O presidente Jair Bolsonaro negou, nesta quinta-feira, 15, em transmissão ao vivo nas redes sociais, que o caso do senador Chico Rodrigues (DEM-RR), flagrado pela Polícia Federal na noite desta quarta, 14, com R$ 30 mil dentro da cueca, tenha relação com o seu governo. Bolsonaro criticou a afirmação de que Rodrigues seria o “seu vice-líder” no Senado, e a tentativa de relacionar o seu nome com o do parlamentar. “Estão falando que ele é meu vice-líder. Tenho 28 líderes, esse senador era uma pessoa que gozava do prestígio e do carinho de quase todos, nunca vi ninguém falar nada contra ele, aconteceu isso e lamento. Mas querer vir colar o fato dele ser vice-líder e a corrupção com o governo não tem nada a a ver. Pode acontecer corrupção no meu governo sim, e tomaremos providências, mas esse caso não tem nada a ver com o meu governo”, disse o presidente.

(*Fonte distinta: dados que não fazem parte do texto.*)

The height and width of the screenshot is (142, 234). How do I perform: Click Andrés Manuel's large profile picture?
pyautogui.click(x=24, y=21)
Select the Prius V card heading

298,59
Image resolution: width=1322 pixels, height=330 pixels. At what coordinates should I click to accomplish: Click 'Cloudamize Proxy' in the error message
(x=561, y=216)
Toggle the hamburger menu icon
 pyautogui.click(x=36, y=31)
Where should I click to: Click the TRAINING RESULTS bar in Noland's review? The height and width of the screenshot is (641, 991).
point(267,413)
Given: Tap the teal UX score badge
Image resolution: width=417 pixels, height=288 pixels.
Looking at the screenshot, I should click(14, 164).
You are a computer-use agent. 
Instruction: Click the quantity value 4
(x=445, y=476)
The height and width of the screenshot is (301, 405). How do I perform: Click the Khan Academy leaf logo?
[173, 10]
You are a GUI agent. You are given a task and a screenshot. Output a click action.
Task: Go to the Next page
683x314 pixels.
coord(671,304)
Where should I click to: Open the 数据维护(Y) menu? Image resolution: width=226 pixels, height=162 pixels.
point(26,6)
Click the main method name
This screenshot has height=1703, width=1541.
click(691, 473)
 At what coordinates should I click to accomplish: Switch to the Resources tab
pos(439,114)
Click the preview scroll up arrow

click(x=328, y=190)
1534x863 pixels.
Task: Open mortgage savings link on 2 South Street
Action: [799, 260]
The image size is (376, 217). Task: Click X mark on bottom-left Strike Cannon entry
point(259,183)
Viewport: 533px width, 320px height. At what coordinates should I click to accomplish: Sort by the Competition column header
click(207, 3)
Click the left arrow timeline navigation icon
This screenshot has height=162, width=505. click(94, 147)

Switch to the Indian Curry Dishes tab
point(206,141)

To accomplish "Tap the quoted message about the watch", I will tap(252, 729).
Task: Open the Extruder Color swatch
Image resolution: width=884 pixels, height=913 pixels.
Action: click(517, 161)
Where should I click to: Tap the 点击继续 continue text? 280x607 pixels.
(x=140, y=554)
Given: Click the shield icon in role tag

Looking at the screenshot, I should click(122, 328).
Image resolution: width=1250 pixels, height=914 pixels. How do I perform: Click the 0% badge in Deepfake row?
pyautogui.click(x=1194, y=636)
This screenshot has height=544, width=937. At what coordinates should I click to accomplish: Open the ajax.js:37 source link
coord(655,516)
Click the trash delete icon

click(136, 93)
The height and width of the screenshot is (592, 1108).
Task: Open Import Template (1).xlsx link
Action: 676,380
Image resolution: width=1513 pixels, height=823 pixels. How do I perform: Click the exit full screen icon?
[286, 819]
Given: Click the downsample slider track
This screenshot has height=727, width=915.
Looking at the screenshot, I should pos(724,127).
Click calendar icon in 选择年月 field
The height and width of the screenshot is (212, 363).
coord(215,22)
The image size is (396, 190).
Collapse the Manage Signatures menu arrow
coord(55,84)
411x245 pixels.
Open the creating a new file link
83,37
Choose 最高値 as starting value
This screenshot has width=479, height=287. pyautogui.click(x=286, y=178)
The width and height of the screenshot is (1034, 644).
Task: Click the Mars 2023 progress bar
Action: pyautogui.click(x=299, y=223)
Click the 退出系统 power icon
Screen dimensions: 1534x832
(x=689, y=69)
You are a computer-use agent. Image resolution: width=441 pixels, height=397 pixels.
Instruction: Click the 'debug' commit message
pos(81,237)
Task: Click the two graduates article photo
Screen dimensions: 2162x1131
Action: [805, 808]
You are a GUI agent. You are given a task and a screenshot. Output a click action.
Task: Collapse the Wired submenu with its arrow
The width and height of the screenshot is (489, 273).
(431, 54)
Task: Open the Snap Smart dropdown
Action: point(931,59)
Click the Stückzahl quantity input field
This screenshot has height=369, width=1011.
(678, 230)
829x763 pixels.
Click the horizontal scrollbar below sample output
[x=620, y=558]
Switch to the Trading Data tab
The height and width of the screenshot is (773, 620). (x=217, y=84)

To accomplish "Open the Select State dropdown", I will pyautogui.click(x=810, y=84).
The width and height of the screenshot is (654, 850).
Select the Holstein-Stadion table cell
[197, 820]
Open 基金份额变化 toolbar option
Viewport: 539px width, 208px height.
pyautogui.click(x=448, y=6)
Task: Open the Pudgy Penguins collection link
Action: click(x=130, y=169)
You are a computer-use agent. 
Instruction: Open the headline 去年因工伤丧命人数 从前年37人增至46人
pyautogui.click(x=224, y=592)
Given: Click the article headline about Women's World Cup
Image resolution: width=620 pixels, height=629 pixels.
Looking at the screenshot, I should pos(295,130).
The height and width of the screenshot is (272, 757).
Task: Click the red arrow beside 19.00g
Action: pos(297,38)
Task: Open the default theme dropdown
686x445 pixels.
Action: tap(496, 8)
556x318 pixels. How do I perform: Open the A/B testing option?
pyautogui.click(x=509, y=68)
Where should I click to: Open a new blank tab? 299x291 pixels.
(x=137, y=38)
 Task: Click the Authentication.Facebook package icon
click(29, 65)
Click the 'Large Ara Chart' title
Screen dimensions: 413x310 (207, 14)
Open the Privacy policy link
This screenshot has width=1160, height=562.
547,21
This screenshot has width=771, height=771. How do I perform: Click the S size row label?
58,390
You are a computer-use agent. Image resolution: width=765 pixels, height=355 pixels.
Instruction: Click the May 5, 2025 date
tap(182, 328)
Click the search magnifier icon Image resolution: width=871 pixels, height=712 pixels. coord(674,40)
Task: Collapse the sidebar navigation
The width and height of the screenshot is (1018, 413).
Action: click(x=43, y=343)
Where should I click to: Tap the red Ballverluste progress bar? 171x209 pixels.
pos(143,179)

Chico Rodrigues foi destituído da função de representante da gestão federal ainda na manhã de hoje. Bolsonaro voltou a falar que “não tem corrupção no seu governo”, ressaltando que é responsável pelos ministérios, estatais e bancos oficiais. “Não estou dizendo que não tem mais corrupção no Brasil, mas que não tem no meu governo. (…) Minha responsabilidade é fazer com que se aprofunde a  investigação para punir os culpados, mas até o momento zero [corrupção]. Faz parte do meu governo também fiscalizar as estatais, lembram como era, escândalo atrás de escândalo”, afirmou. O presidente, que é investigado por supostas interferências na Polícia Federal, disse que é “impossível” controlar a instituição. “E tem gente que ainda acha que dá para controlar a PF, não dá. Eu considero aquilo uma denúncia caluniosa, de que eu tentei interferir na PF. Vamos esperar passar para ver o que fazer, porque [Sergio Moro] me acusou do nada”, afirmou.

Bolsonaro fez a live ao lado dos ministros da Justiça e Segurança Pública, André Mendonça, e da Controladoria-Geral da União (CGU), Wagner de Campos Rosário. Questionado pelos comentaristas do programa Os Pingos nos Is, da Jovem Pan, Mendonça destacou que a Polícia Federal tem feito uma série de operações junto com a CGU para investigar irregularidades na aplicação de recursos destinados à pandemia da Covid-19, conhecidas como Covidão. No caso do senador Chico Rodrigues, em Roraima, o ministro contou que foi um repasse feito ao governo do Estado, que mandou para a Secretaria de Saúde do Estado, onde aconteceram as irregularidades.